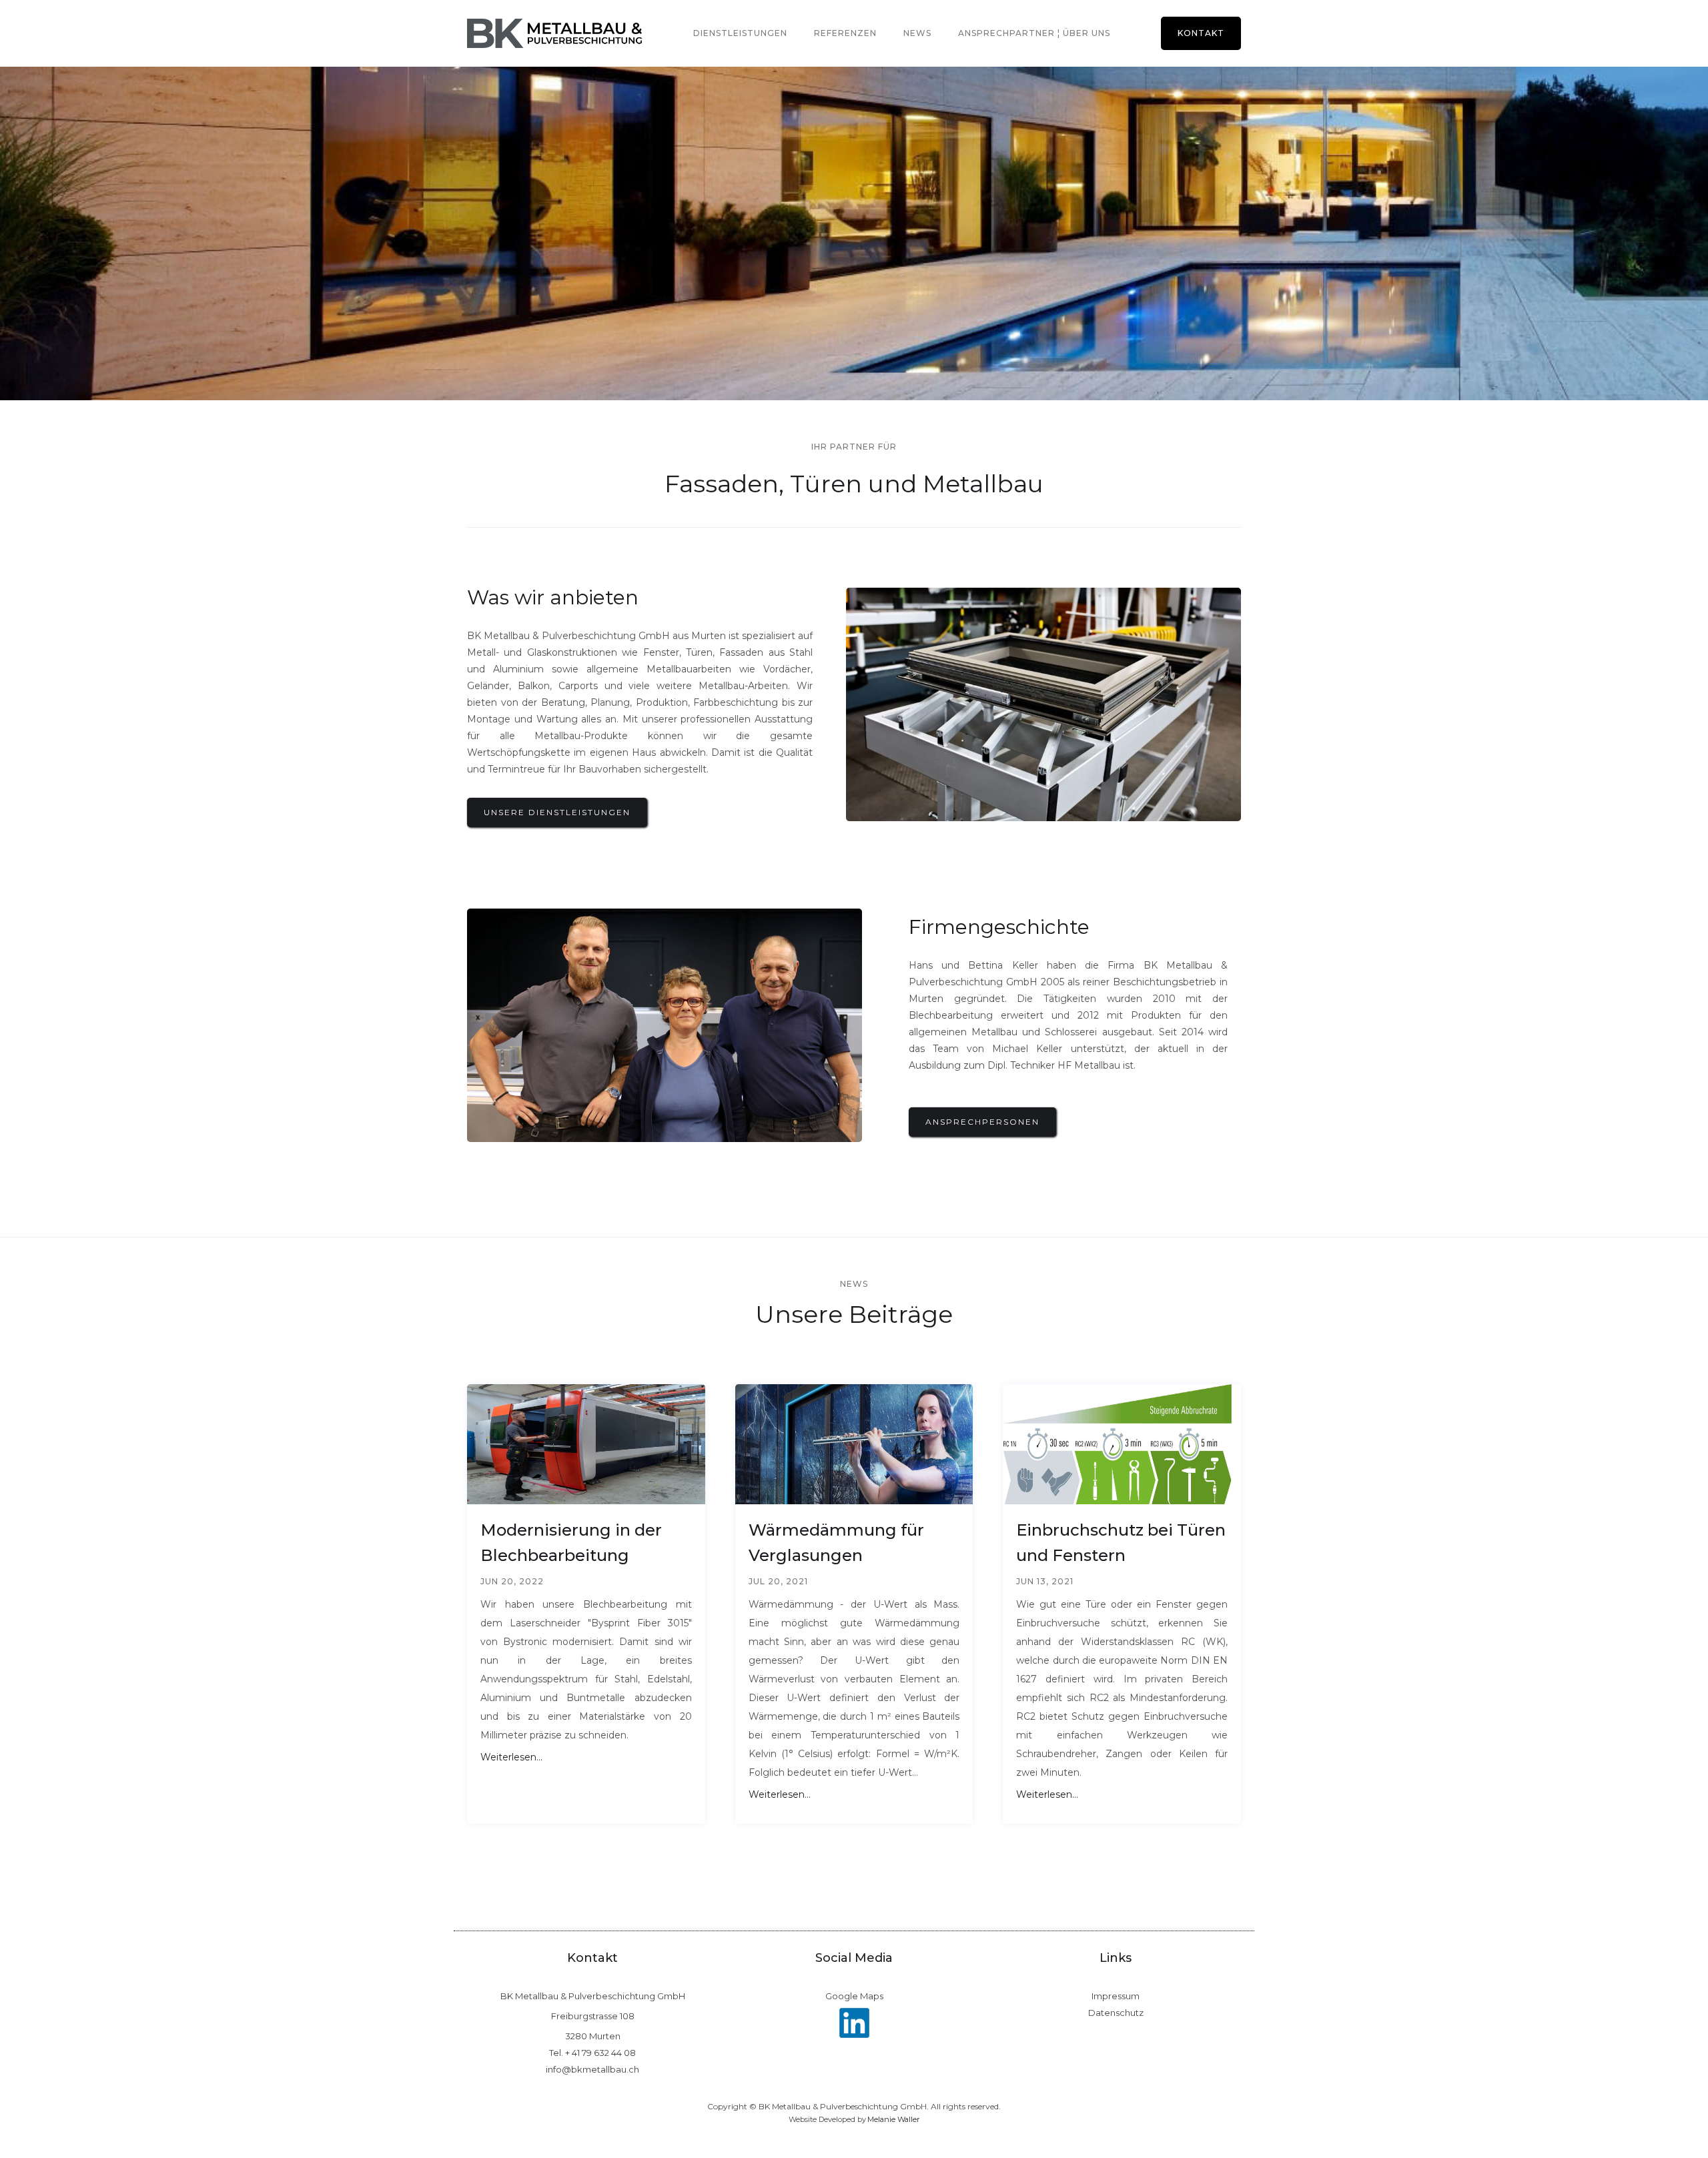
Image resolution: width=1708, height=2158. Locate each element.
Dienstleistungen (740, 33)
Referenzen (845, 33)
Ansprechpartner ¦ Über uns (1034, 33)
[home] (554, 33)
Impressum (1116, 1996)
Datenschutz (1116, 2013)
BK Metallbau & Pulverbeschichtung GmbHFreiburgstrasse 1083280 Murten (592, 2016)
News (917, 33)
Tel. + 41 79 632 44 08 (592, 2053)
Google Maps (854, 1996)
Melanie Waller (893, 2119)
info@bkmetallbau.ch (592, 2070)
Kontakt (1201, 33)
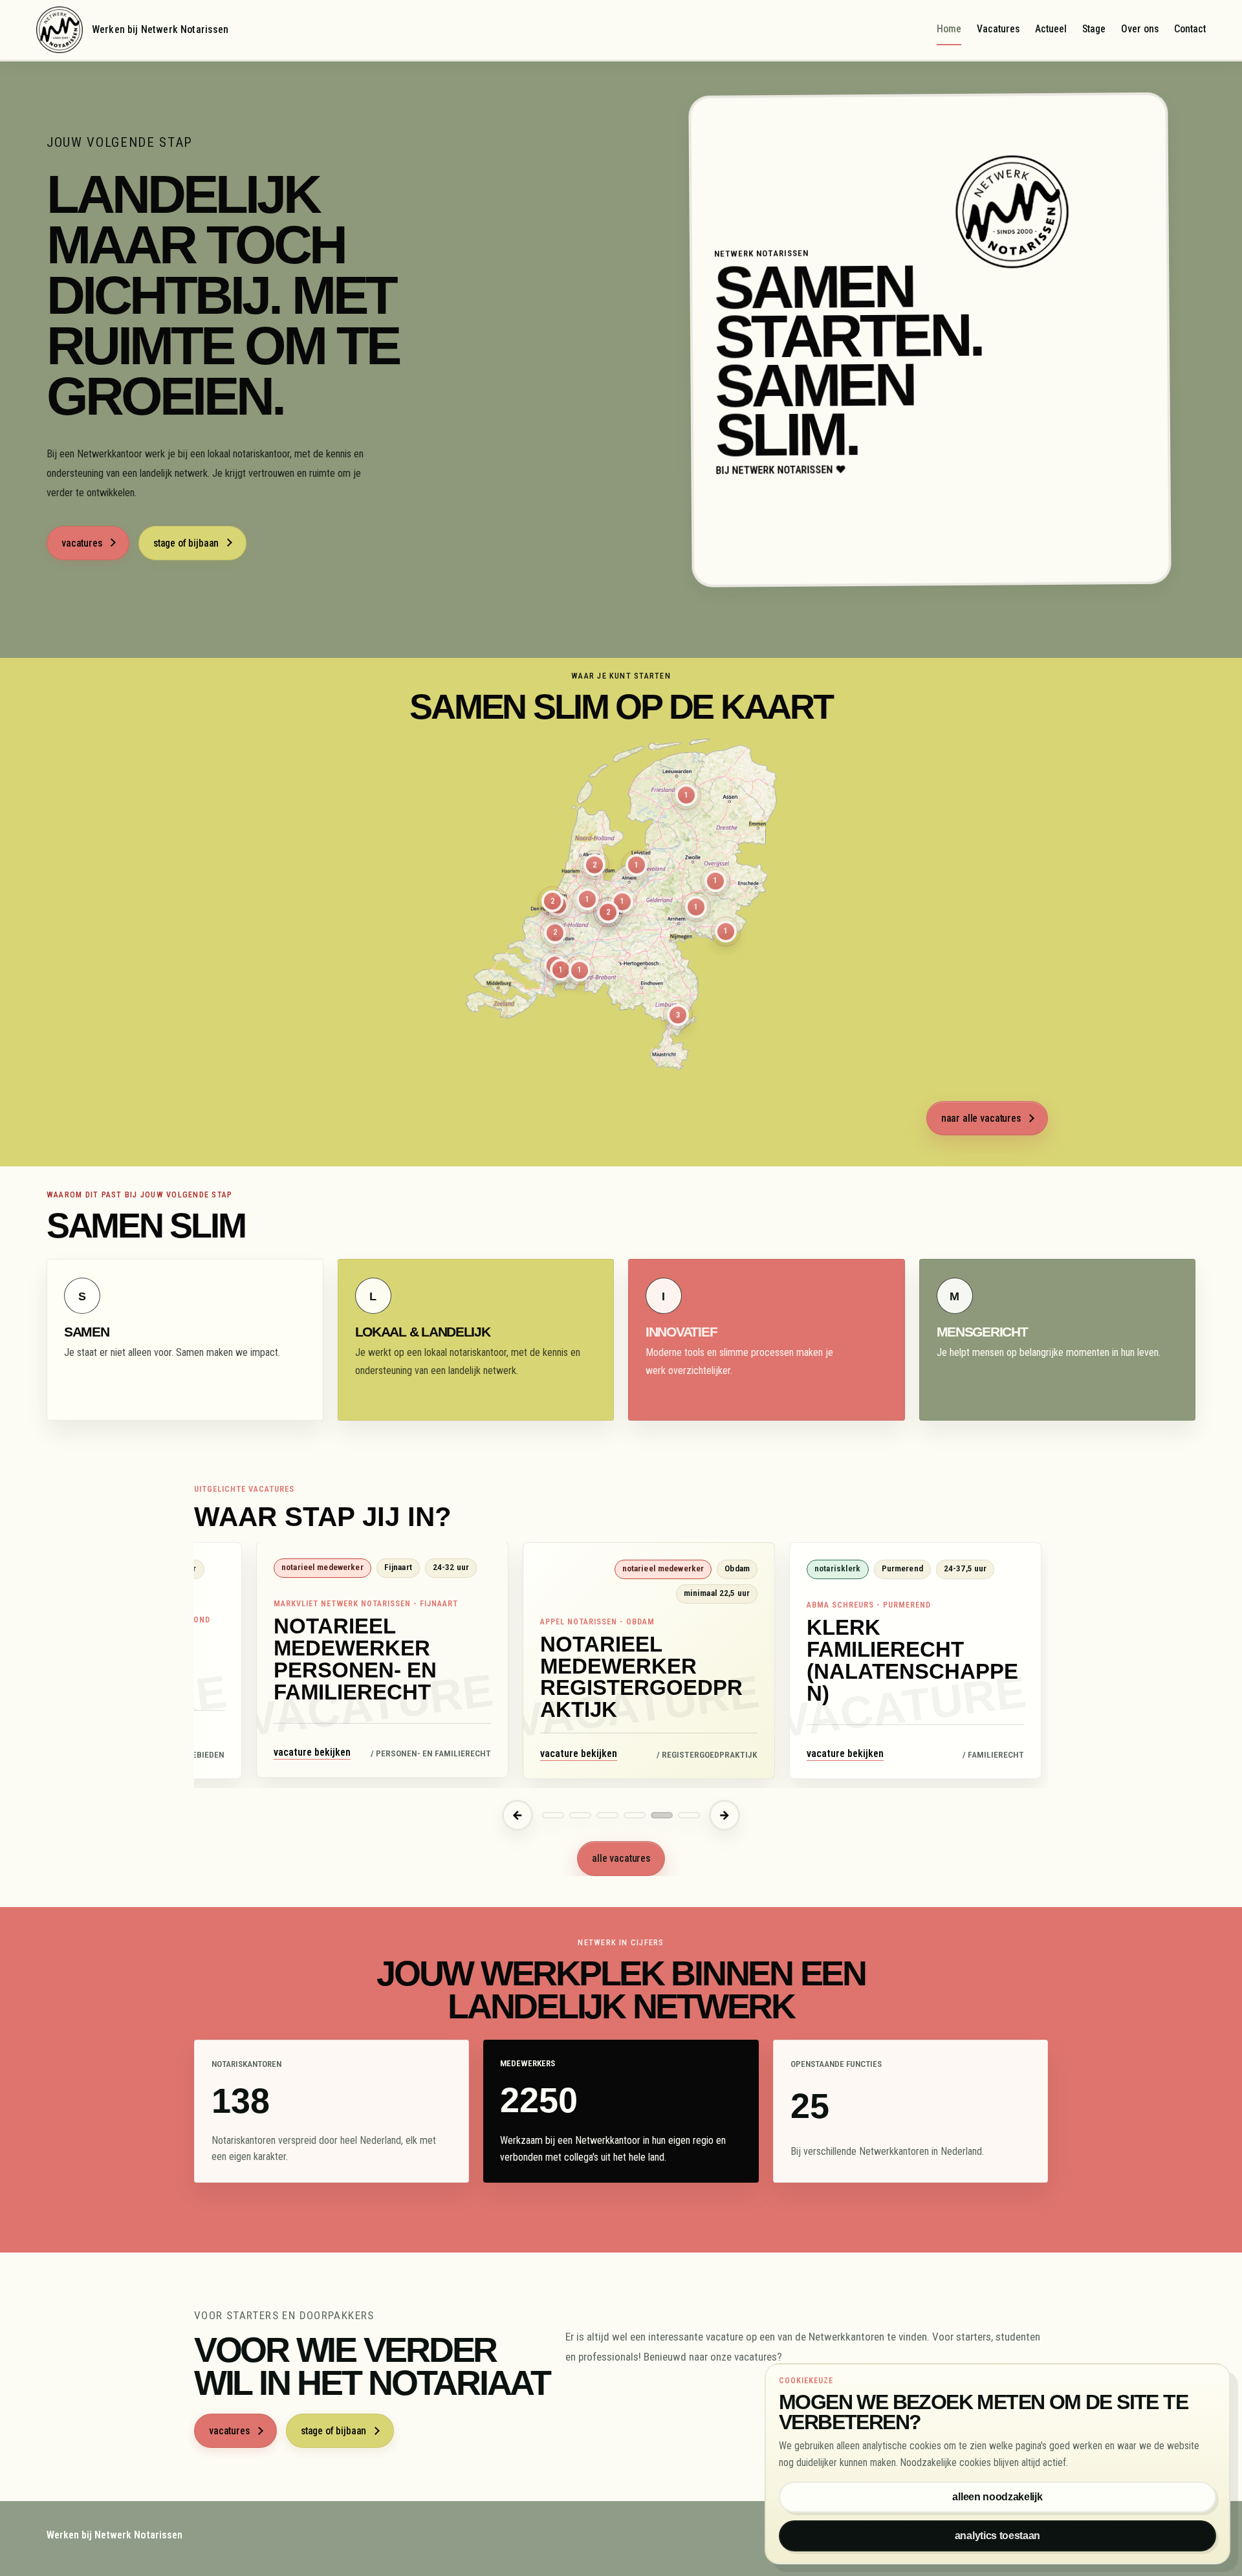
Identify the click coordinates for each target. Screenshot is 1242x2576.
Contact (1190, 29)
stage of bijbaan (186, 543)
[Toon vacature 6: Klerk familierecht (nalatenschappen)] (689, 1815)
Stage (1094, 29)
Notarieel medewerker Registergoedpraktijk (641, 1675)
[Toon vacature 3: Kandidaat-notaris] (607, 1815)
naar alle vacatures (981, 1118)
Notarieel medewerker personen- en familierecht (355, 1660)
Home (949, 29)
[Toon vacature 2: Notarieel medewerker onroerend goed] (580, 1815)
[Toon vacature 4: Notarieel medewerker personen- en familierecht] (635, 1815)
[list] (621, 1665)
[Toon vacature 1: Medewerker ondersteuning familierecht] (553, 1815)
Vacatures (998, 29)
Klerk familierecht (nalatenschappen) (912, 1660)
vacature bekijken (312, 1753)
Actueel (1051, 29)
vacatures (81, 543)
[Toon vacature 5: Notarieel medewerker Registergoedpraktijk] (662, 1815)
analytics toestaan (997, 2535)
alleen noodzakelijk (997, 2496)
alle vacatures (621, 1858)
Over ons (1140, 29)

^^^^^^^^^^^^^^^^

EXERCISE DIRECTIONS: Every entry above is to be repeated word for word, with all pictures omitted.

ANSWER SECTION:
Image resolution: width=1708, height=2158. Locate each element.
Dienstleistungen (740, 33)
Referenzen (845, 33)
Ansprechpartner ¦ Über uns (1034, 33)
[home] (554, 33)
Impressum (1116, 1996)
Datenschutz (1116, 2013)
BK Metallbau & Pulverbeschichtung GmbHFreiburgstrasse 1083280 Murten (592, 2016)
News (917, 33)
Tel. + 41 79 632 44 08 (592, 2053)
Google Maps (854, 1996)
Melanie Waller (893, 2119)
info@bkmetallbau.ch (592, 2070)
Kontakt (1201, 33)
Identify the click coordinates for each target. Screenshot is 1242x2576.
Contact (1190, 29)
stage of bijbaan (186, 543)
[Toon vacature 6: Klerk familierecht (nalatenschappen)] (689, 1815)
Stage (1094, 29)
Notarieel medewerker Registergoedpraktijk (641, 1675)
[Toon vacature 3: Kandidaat-notaris] (607, 1815)
naar alle vacatures (981, 1118)
Notarieel medewerker personen- en familierecht (355, 1660)
Home (949, 29)
[Toon vacature 2: Notarieel medewerker onroerend goed] (580, 1815)
[Toon vacature 4: Notarieel medewerker personen- en familierecht] (635, 1815)
[list] (621, 1665)
[Toon vacature 1: Medewerker ondersteuning familierecht] (553, 1815)
Vacatures (998, 29)
Klerk familierecht (nalatenschappen) (912, 1660)
vacature bekijken (312, 1753)
Actueel (1051, 29)
vacatures (81, 543)
[Toon vacature 5: Notarieel medewerker Registergoedpraktijk] (662, 1815)
analytics toestaan (997, 2535)
alleen noodzakelijk (997, 2496)
alle vacatures (621, 1858)
Over ons (1140, 29)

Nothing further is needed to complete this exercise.